[Recorded data]
- Opening Delimiter -
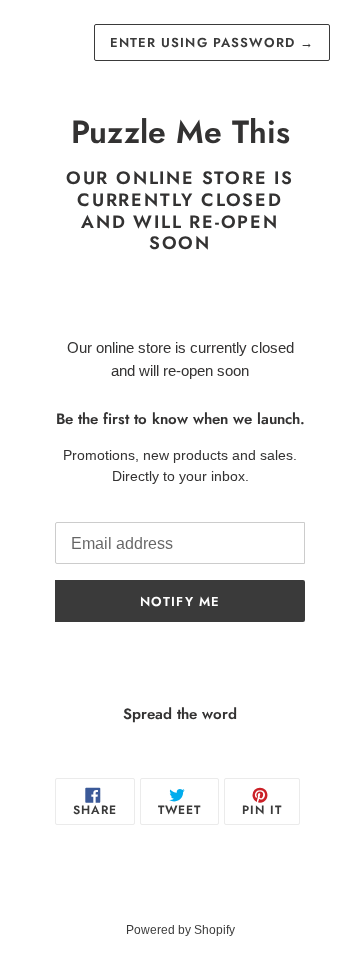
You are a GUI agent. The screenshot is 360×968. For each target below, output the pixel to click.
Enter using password (212, 42)
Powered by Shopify (180, 930)
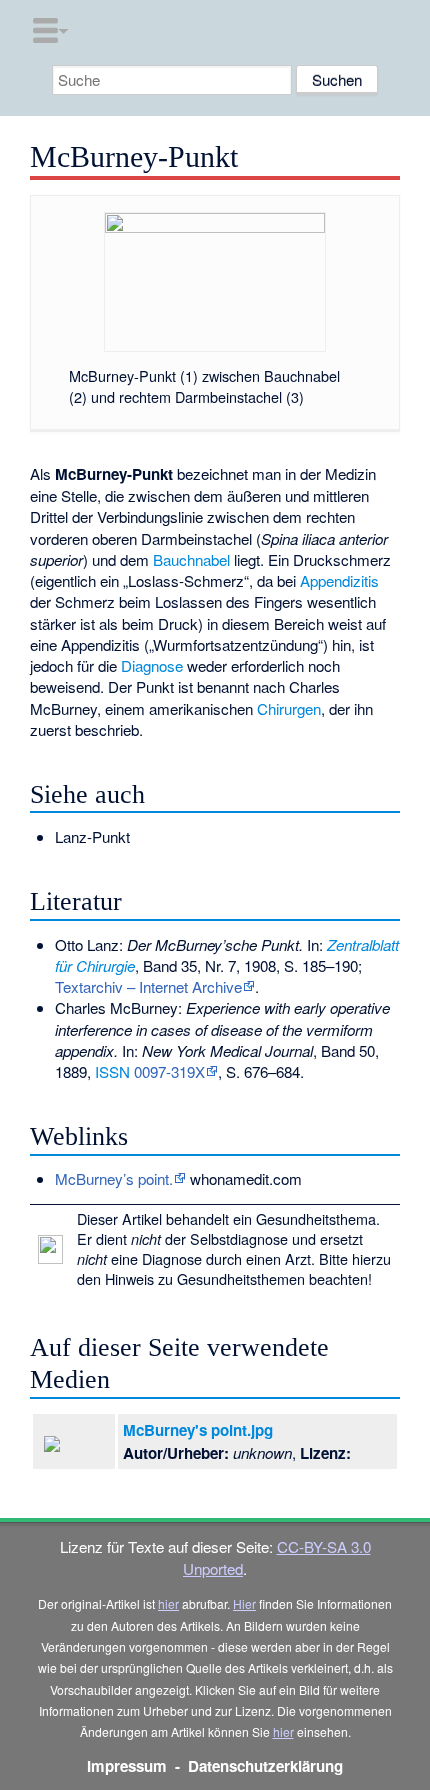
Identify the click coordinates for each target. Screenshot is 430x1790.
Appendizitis (339, 580)
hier (168, 1603)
- Closing Delimiter -
> **Task objective**
Set down nothing but the lines from the one containing "Identify the click" through the end of the entries above, exactly as written, both ends counted.

> **Task response**
Identify the click coordinates for each target. Screenshot is 430x1790.
Appendizitis (339, 580)
hier (168, 1603)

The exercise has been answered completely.